** What the task asks **
From the entries below, return every line that includes the word "Open".

(Saved data entries)
* * *

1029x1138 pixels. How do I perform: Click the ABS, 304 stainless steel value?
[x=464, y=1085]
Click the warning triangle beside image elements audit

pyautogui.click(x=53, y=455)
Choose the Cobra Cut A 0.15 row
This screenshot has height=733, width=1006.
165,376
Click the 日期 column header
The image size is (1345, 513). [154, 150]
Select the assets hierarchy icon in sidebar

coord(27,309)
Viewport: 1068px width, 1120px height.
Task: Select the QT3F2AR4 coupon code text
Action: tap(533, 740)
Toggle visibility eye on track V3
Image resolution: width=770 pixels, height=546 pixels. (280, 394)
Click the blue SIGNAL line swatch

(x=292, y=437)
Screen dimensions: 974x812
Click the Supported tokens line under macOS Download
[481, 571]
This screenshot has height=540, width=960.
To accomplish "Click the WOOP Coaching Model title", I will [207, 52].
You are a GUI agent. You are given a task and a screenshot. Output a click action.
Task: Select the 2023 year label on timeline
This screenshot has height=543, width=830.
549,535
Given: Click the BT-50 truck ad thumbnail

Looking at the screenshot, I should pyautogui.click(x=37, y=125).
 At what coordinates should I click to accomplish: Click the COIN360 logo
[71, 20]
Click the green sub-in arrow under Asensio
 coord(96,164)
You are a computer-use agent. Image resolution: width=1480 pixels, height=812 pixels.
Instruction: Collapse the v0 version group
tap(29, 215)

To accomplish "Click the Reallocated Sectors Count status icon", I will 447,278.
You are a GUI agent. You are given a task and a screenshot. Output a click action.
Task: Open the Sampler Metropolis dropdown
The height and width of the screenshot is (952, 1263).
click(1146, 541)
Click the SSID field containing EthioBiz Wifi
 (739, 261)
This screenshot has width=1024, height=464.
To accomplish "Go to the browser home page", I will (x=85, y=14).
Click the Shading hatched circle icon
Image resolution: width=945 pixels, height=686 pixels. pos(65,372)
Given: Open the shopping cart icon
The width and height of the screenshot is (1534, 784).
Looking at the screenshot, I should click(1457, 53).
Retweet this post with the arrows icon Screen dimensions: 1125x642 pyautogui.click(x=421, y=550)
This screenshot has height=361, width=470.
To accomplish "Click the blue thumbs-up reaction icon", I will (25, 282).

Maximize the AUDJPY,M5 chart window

* * *

** Task output **
Task: Open the Sampler Metropolis dropdown
Given: Open the shopping cart icon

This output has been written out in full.